Interesting because it’s examining not just program size or number of instructions, but the Critical Path Length (the longest path of instructions where each instruction uses the result of the previous one) and the Instruction Level Parallelism (how wide a CPU you need to get the fastest execution time – i.e. equal to the CPL – assuming perfect branch prediction).

As such this is an ideal measure, unrelated to current (or near future) real world CPUs.

They also repeat the analysis with a limited window of instructions (4, 16, 64, 200, 500, 1000 and 2000) effectively adding the effects of a limited size ROB (Re-Order Buffer) and limited decode&commit widths (for which they somewhat unrealistically only consider half the ROB size).

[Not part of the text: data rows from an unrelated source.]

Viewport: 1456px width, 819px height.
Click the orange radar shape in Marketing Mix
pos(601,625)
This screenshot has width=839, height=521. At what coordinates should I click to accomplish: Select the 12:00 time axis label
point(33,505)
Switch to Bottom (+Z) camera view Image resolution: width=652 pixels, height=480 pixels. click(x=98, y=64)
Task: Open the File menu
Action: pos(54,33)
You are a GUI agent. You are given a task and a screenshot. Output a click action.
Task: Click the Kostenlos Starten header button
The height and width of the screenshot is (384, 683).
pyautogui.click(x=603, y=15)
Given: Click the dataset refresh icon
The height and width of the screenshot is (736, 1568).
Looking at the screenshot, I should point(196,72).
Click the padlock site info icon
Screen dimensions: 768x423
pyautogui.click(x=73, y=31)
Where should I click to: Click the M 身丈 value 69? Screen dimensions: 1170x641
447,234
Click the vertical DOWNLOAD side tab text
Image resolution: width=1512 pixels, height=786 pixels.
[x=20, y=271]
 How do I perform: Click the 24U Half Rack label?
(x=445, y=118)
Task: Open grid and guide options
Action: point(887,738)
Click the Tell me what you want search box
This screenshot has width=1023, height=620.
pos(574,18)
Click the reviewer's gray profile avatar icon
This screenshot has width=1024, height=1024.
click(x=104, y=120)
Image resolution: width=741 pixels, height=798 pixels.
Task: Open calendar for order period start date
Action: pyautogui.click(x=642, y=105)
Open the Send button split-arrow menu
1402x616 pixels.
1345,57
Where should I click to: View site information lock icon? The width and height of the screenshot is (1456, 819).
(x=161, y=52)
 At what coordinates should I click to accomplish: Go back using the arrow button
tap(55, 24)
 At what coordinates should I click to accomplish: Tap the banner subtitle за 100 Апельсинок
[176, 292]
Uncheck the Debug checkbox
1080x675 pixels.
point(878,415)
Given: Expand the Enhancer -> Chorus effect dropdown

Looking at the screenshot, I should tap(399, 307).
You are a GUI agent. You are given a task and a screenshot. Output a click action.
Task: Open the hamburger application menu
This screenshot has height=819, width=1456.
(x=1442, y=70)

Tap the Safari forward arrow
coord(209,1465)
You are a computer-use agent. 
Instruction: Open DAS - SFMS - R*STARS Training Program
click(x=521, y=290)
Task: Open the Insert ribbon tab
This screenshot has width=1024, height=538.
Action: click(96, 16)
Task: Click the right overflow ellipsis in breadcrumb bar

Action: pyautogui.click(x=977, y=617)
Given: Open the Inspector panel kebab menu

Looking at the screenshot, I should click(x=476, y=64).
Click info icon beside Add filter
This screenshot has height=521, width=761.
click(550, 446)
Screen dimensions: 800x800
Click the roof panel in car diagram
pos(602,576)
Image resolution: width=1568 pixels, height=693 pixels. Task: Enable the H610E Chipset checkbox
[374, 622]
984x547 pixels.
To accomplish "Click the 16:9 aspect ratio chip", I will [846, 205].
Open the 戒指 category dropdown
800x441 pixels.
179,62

In all cases, the ISAs track each other closely. The largest difference is for CloverLeaf at a window size of 2000, where RISC-V has 12% less ILP available. The only case where RISC-V has more ILP at large window sizes is STREAM with a 5.8% advantage. In every case however, at lower window sizes (500 or less), RISC-V has more ILP available with AArch64 overtaking at higher window sizes.


    1. 6

      Methods such as bitwise XOR-ing a register with itself are not detected as breaking the CP

      An odd comment. On aarch64, a xor-selfie is architecturally not allowed to be dependency-breaking. (Not technically true, but close enough, and unlike x86 there’s no reason for the microarchitecture to treat it specially.)

      RISC-V performs 460,027,962 branches to complete STREAM. This is almost 15% of all instructions executed. If all of these are conditional branches, this is 460 million compare instructions that don’t have to be executed compared to the equivalent program running on AArch64.

      Another odd comment. Because:

      1. Compare-and-branch is fused on high-end aarch64 parts
      2. Since aarch64 has flags, it doesn’t always need an explicit additional comparison before a branch
      3. Aarch64 has some compare-and-branch instructions: cb(n)z and tb(n)z
      4. Aarch64 has csel and ccmp, which can reduce instruction count and eliminate branches entirely, improving usable ilp.

      More generally, I found the paper somewhat shallow. I would have liked to see an exploration of where the differences come from. The applications they considered are also quite domain-specific.